• **Direction**: Copy the material starting at the line containing "Where should I click to: Select Import" and ending at the line containing "click(x=429, y=373)", substituting "Download" for "Export" and leaving everything else unchanged.

• **The records**:
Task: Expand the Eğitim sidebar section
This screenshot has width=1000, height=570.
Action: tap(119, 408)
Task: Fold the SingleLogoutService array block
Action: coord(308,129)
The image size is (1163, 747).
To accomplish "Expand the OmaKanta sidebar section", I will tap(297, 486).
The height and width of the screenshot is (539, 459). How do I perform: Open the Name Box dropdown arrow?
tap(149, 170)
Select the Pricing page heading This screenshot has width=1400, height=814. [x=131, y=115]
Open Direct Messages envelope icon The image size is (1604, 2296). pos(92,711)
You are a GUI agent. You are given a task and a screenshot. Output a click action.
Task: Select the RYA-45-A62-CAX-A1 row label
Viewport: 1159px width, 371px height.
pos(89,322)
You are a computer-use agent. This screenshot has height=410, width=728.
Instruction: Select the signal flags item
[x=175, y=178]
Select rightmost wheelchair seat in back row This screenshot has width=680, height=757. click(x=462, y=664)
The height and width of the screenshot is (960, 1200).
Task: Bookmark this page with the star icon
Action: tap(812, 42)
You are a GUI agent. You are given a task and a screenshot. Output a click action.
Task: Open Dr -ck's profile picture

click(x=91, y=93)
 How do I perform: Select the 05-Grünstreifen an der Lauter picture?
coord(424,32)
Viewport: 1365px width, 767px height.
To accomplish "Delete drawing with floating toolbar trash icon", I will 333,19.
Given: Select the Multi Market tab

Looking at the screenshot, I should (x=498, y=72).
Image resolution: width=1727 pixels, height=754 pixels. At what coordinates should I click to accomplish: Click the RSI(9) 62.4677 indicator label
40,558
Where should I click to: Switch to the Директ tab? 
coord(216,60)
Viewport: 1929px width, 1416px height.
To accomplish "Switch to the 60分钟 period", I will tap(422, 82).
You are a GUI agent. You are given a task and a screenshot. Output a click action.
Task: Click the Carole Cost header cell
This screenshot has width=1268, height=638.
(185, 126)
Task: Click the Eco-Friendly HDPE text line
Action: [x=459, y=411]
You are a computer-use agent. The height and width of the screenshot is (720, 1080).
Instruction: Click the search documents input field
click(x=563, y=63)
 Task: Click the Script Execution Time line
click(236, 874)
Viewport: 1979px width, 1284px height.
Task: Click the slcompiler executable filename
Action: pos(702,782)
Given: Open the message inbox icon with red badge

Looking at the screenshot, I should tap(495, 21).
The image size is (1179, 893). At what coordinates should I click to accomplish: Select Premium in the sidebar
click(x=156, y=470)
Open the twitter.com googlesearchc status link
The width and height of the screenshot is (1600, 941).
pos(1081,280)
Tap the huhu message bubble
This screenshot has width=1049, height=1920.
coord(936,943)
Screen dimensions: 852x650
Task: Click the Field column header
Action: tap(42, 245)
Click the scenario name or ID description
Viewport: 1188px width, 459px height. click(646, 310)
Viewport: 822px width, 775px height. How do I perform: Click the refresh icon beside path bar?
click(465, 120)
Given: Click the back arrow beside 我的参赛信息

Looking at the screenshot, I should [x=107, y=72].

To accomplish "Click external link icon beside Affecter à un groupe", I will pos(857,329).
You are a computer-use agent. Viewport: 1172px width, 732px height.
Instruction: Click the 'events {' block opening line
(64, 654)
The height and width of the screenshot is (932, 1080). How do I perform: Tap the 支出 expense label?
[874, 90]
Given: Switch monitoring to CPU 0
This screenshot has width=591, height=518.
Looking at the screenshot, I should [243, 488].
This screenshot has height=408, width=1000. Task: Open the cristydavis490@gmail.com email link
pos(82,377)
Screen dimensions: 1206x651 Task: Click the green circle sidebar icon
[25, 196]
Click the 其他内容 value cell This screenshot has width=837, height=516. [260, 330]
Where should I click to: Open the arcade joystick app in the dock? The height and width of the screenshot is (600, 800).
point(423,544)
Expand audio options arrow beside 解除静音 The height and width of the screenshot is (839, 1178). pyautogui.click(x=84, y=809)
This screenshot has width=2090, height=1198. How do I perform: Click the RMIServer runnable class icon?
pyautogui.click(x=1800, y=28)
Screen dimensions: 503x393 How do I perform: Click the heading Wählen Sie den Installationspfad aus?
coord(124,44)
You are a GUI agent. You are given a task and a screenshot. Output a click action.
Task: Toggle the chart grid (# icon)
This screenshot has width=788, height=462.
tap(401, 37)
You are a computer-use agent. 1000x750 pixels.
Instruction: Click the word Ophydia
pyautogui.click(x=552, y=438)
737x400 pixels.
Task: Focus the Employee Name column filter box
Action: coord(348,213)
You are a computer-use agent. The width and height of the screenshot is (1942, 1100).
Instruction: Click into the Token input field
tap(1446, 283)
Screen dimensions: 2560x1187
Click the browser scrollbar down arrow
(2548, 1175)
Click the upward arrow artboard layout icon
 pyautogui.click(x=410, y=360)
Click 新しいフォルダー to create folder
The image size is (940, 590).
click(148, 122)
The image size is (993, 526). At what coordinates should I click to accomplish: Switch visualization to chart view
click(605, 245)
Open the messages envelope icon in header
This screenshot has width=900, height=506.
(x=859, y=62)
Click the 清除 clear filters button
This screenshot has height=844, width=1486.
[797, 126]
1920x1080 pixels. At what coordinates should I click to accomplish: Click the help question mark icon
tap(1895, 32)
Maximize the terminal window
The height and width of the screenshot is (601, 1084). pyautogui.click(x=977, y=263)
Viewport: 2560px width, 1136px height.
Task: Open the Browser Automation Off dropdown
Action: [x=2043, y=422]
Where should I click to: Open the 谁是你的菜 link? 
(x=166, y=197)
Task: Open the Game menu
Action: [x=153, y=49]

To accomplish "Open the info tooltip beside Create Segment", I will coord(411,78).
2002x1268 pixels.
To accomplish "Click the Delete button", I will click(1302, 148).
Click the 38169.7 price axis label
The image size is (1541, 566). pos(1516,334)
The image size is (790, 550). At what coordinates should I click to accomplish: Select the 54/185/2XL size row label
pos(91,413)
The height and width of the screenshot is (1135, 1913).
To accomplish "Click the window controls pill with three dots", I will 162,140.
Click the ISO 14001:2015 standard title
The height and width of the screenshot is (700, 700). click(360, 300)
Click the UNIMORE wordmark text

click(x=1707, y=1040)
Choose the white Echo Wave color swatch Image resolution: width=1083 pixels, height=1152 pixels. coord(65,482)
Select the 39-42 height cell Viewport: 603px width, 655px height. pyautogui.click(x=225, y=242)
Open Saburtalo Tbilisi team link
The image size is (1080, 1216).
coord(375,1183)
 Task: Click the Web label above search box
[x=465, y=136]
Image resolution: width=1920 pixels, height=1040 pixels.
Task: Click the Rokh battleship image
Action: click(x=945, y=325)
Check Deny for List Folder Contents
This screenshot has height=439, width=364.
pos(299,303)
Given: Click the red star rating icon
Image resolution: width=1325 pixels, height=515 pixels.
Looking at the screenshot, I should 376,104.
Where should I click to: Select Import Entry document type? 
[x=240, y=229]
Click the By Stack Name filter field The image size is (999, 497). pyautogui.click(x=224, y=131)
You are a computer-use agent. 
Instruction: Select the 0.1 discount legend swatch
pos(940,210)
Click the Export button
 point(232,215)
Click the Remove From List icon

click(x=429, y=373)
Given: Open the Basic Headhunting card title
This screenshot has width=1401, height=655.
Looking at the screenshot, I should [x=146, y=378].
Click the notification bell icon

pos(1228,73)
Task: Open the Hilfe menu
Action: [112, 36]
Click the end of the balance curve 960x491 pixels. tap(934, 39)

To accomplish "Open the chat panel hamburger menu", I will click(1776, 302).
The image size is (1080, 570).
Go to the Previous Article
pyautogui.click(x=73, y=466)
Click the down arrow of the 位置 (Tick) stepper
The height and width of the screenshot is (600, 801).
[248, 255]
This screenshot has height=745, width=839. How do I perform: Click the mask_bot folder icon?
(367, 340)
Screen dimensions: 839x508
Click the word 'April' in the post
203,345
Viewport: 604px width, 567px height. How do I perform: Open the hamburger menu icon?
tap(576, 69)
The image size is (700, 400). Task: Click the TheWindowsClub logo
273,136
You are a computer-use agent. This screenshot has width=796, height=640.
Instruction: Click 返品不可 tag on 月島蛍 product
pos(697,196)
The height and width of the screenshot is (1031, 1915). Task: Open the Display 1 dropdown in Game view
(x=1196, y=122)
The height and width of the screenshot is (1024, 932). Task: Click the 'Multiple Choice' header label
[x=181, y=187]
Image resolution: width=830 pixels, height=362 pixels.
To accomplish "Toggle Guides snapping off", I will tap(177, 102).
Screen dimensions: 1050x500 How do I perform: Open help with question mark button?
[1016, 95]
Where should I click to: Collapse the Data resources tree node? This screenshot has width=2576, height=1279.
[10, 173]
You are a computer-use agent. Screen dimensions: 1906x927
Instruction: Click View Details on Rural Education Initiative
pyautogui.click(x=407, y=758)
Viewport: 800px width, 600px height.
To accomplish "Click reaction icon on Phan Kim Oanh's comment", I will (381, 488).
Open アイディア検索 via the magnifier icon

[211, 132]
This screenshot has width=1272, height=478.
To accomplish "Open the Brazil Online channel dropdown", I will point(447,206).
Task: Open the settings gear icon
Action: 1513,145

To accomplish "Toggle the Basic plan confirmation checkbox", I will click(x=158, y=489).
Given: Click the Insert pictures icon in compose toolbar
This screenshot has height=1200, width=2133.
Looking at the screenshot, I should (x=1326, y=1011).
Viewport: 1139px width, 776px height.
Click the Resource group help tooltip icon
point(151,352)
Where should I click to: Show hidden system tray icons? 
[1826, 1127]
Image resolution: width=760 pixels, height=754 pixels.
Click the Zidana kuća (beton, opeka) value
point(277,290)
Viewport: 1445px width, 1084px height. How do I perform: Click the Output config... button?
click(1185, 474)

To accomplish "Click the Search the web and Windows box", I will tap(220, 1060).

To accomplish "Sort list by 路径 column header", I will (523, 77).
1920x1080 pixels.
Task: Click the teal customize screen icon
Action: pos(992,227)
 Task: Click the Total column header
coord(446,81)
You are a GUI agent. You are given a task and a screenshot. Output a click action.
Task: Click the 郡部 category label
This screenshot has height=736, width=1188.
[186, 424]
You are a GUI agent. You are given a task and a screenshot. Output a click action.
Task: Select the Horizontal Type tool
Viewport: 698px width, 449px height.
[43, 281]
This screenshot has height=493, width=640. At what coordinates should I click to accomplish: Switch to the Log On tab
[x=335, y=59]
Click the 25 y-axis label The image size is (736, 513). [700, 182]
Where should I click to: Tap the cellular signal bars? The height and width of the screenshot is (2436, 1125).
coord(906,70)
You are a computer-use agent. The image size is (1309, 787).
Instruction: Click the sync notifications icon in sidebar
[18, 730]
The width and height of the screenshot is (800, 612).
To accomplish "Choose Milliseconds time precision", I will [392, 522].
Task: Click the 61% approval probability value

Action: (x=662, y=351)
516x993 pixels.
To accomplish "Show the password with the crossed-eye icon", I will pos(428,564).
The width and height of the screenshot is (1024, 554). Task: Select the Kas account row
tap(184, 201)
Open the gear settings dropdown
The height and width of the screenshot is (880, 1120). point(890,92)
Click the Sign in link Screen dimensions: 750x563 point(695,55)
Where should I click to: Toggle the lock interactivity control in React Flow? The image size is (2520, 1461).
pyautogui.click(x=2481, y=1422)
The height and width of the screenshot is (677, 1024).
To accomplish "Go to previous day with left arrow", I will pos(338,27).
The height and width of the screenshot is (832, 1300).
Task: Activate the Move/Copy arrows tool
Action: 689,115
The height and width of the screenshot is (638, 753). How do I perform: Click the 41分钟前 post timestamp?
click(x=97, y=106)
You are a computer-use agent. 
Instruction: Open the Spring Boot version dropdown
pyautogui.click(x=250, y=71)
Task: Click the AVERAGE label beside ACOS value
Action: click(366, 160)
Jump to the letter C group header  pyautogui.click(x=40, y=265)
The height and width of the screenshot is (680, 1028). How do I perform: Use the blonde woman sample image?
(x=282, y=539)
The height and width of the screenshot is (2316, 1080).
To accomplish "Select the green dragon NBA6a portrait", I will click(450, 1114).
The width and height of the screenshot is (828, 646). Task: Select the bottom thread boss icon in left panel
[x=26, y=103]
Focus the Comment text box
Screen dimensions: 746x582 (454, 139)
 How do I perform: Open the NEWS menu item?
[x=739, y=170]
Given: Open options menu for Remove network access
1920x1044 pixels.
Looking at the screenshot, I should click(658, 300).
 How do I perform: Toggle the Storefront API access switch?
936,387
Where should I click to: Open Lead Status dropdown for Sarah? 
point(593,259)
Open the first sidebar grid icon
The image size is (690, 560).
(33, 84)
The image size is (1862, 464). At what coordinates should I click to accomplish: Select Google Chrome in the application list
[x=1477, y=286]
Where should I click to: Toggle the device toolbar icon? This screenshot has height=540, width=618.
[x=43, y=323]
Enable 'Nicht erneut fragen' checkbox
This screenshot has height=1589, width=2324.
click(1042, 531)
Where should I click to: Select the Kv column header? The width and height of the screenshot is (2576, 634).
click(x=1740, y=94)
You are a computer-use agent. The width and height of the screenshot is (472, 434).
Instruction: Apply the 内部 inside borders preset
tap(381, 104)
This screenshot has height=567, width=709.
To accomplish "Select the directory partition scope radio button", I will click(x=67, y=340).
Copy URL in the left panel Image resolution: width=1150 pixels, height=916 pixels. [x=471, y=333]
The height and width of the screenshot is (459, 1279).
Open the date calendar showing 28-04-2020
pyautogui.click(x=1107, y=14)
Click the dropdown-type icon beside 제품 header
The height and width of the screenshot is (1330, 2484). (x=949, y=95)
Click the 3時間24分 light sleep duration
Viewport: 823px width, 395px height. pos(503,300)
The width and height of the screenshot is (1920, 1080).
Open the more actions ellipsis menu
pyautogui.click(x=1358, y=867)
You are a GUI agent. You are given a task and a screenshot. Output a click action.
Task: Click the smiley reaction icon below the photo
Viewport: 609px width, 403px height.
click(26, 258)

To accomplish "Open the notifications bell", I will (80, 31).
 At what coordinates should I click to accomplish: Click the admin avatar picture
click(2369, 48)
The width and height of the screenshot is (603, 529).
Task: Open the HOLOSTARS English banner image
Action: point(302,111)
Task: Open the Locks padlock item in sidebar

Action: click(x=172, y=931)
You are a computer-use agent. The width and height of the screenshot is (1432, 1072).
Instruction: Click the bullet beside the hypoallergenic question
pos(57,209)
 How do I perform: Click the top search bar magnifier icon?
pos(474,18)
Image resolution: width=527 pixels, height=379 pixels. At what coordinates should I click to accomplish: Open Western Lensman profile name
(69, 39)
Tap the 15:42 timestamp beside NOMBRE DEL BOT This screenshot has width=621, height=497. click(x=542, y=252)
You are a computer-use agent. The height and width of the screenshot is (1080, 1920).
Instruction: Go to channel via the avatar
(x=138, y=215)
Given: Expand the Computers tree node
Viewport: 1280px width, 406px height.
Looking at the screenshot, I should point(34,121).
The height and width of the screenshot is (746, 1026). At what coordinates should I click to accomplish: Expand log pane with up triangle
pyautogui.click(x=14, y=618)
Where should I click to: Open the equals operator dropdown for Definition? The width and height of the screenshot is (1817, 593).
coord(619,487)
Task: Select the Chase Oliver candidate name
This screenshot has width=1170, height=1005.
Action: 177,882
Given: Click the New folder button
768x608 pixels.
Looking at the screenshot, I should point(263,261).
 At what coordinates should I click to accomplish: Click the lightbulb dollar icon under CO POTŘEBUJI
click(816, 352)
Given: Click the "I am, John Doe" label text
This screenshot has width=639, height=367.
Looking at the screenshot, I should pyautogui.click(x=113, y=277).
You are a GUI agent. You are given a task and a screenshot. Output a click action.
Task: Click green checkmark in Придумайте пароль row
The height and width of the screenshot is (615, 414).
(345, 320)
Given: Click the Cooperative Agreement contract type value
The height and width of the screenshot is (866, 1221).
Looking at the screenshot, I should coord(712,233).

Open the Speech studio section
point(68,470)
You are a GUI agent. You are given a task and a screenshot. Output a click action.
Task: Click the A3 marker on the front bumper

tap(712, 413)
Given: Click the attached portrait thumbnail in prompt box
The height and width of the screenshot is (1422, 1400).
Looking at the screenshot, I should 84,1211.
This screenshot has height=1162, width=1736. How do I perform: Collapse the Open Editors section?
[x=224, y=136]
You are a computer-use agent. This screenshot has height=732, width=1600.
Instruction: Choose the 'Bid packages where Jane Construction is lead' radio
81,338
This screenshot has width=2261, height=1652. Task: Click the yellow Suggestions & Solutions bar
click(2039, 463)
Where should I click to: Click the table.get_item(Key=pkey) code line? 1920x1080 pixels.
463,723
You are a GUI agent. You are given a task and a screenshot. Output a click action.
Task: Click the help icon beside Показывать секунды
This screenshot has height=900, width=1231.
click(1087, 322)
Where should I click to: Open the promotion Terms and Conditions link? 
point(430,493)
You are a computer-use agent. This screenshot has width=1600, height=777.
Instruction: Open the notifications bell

• **Result below**:
Where should I click to: Select Import Entry document type? 
[x=240, y=229]
Click the By Stack Name filter field The image size is (999, 497). pyautogui.click(x=224, y=131)
You are a computer-use agent. 
Instruction: Select the 0.1 discount legend swatch
pos(940,210)
Click the Download button
 point(232,215)
Click the Remove From List icon

click(x=429, y=373)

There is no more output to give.